Wednesday, March 3, 2010

Informatica vs DataStage


Note: The following is based on differences between Informatica 8.6.1 and IBM DataStage 8.0.1. Informatica’s standard industry term is Mapping for a source-target pipeline and IBM DataStage’s is a job.

Pipeline Partitioning –

IBM's thrust is DataStage's pipeline partitioning. Data can be segmented on multiple partitions, processed and then re-collected with IBM DataStage. IBM DataStage lets control a job design based on the logic of the processing instead of defaulting the whole pipeline flow to one partition type. IBM DataStage offers 7 different types of multi-processing partitions.

Informatica offers partitioning as dynamic partitioning which defaults a workflow not at every Stage/Object level in a mapping/job. Informatica offers other partitioning choices as well at the workflow level.

Designer/Monitoring GUIs –

Informatica offers access to the development and monitoring effort through its 4 GUIs - offered as Informatica PowerDesigner, Repository Manager, Worflow Designer, Workflow Manager.

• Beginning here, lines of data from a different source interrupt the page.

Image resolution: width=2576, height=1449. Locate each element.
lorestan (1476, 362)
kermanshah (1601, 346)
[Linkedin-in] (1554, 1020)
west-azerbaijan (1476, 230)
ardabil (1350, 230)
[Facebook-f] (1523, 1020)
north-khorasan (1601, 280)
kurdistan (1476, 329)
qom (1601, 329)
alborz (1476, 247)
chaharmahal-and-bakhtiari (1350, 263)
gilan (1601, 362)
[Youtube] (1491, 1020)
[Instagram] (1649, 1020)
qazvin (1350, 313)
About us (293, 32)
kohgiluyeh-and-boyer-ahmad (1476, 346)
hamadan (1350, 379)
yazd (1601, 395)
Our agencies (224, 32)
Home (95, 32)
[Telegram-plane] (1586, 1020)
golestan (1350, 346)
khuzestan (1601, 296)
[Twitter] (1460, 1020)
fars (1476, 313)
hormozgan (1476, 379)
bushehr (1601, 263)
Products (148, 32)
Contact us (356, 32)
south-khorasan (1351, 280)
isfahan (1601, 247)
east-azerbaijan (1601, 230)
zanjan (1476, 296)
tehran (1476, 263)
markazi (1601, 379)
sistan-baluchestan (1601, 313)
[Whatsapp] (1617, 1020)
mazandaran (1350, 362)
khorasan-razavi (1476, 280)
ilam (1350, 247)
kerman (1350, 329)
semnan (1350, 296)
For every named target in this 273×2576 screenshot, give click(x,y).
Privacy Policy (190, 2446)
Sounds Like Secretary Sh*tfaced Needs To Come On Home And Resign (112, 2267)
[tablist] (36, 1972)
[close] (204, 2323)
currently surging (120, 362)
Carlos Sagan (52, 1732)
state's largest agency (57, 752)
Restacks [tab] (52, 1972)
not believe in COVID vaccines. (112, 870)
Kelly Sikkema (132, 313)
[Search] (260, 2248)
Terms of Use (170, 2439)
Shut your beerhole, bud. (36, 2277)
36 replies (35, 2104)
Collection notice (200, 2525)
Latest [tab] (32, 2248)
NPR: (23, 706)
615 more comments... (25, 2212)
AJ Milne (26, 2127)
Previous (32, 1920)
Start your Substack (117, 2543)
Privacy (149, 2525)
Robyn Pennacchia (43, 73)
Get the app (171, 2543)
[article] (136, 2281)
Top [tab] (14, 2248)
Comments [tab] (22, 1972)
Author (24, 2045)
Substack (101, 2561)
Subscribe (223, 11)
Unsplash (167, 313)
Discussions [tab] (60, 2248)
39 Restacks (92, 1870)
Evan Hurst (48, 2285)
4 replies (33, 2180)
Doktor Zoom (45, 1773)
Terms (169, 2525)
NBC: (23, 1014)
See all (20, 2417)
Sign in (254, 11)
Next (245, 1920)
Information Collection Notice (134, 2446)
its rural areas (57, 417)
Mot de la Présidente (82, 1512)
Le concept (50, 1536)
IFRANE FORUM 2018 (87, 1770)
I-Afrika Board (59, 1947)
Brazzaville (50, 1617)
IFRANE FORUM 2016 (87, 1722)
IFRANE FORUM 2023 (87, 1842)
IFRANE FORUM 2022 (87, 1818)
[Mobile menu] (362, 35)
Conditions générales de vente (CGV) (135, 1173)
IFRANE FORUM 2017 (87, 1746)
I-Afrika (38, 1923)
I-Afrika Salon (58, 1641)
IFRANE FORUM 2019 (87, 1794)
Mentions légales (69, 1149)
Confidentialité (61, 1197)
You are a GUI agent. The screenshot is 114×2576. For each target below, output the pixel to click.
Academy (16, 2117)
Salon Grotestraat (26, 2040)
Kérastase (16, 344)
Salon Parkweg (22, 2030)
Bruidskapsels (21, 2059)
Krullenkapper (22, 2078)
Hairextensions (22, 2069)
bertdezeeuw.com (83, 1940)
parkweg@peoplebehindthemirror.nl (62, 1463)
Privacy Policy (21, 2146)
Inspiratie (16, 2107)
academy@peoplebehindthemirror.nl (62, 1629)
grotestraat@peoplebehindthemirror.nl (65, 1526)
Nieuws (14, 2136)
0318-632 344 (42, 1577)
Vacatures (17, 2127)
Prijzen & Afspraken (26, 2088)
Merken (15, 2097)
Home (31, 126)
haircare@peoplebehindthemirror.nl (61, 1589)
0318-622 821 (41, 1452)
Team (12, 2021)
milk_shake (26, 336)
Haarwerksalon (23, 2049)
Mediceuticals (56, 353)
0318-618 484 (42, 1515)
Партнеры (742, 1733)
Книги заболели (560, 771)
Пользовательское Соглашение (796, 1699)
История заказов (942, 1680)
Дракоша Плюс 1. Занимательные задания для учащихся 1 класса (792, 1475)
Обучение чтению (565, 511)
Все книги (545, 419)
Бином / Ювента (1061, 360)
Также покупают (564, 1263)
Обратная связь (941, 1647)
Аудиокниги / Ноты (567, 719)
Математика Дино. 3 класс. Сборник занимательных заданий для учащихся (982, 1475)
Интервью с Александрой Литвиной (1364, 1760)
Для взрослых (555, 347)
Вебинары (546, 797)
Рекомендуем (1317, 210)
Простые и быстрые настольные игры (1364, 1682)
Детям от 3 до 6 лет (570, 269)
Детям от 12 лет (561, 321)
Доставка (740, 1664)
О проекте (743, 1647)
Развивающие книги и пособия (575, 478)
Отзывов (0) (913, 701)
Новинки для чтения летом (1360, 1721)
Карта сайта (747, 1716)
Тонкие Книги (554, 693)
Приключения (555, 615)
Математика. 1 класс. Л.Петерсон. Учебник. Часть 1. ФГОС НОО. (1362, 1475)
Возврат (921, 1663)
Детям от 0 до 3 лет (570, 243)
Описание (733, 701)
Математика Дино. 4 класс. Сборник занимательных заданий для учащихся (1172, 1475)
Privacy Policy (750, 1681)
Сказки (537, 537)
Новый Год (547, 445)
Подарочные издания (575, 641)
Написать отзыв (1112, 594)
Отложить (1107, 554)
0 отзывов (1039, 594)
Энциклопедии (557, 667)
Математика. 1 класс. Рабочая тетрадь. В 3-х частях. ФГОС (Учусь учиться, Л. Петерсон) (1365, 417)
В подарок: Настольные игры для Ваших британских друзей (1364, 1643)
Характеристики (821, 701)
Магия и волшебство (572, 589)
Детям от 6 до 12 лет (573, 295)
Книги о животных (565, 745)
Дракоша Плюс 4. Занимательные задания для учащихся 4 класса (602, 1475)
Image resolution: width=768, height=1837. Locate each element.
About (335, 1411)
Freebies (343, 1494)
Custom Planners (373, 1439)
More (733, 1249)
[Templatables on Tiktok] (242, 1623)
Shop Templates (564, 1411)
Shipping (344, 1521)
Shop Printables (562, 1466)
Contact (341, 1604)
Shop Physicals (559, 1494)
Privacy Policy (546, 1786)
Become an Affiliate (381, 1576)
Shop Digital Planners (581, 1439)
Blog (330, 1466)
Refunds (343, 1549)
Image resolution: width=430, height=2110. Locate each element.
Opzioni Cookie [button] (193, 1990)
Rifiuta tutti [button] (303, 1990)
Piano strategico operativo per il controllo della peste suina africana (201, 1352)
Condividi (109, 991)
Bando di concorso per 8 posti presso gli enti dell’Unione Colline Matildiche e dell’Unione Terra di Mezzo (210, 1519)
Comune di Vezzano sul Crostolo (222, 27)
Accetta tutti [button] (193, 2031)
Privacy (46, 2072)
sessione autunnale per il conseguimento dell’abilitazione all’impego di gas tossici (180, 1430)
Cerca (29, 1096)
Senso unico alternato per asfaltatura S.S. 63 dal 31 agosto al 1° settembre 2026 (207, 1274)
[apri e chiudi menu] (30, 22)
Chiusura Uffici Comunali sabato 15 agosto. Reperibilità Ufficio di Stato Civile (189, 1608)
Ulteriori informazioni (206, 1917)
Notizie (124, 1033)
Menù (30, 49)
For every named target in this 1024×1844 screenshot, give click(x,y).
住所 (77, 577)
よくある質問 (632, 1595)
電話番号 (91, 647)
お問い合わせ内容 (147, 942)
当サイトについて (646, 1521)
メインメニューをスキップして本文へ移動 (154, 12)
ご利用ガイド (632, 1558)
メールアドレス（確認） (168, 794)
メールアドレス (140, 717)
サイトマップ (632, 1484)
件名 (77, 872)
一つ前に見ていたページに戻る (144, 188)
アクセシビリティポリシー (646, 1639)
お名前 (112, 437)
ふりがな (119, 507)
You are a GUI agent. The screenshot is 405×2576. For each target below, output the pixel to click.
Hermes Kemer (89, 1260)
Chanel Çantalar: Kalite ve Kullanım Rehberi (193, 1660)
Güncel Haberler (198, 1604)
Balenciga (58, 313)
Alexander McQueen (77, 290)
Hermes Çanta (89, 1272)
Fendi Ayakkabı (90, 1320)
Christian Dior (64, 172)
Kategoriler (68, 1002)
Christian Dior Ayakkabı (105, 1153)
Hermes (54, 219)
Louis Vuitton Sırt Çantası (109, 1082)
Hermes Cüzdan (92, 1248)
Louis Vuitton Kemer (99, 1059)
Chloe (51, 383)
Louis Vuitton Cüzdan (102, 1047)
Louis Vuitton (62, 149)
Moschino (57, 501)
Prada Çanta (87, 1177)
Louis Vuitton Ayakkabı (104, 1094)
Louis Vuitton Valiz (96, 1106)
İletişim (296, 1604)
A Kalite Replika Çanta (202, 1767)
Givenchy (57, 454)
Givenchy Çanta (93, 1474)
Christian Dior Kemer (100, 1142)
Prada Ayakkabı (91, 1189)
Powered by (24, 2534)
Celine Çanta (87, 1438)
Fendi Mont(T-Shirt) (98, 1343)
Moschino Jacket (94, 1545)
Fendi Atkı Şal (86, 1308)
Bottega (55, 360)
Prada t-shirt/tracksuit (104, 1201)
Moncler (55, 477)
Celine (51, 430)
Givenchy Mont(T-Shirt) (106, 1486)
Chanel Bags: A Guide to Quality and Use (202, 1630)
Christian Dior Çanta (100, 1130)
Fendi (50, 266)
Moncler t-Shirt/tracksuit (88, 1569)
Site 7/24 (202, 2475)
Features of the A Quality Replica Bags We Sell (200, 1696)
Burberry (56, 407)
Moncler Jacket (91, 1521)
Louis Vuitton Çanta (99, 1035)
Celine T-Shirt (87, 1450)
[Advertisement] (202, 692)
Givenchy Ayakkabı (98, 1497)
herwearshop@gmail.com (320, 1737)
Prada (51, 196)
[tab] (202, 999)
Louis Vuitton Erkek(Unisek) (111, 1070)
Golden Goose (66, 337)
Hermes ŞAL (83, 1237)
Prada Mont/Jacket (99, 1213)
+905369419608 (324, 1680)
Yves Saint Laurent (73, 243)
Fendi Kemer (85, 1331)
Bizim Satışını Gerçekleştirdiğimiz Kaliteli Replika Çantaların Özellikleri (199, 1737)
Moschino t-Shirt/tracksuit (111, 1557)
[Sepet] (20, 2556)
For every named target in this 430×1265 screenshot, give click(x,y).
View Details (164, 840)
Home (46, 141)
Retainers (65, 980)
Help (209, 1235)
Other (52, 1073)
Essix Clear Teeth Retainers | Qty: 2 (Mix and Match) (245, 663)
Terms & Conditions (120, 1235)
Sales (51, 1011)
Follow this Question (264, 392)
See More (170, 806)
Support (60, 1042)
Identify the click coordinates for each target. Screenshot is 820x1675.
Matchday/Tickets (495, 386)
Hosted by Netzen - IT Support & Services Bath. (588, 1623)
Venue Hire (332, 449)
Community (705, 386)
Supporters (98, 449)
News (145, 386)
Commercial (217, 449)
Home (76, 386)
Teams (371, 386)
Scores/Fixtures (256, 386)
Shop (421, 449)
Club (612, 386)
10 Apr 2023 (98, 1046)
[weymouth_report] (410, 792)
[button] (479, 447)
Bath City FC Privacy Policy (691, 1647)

IBM DataStage caters to development and monitoring its jobs through 3 GUIs - IBM DataStage Designer(for development), Job Sequence Designer(workflow design) and Director(for monitoring).

Version Control –

Informatica offers instant version control through its repository server managed with “Repository Manager” GUI console. A mapping with work-in-progress cannot be opened until saved and checked back into the repository.

Version Control was offered as a component until version Ascential DataStage7.5.x. Ascential was acquired by IBM and when DataStage was integrated into IBM Information Server with DataStage at version 8.0.1, the support of version control as a component was discontinued.

Repository based flow –

Informatica, offers a step-by-step effort of creating a data integration solution. Each object created while mapping a source with a target gets saved into the repository project folder categorized by - Sources, Targets, Transformations, Mappings, Mapplets, User-defined functions, Business Components, Cubes and Dimensions. Each object created can be shared, dropped into a mapping across cross-functional development teams. Thus increasing re-usability. Projects are folder based and inter-viewable.

IBM DataStage offers a project based integration solution, projects are not interviewable. Every project needs a role based access. The step-by-step effort in mapping a source to a target lineages into a job. For sharing objects within a job, separate objects need to be created called containers that are local/shared.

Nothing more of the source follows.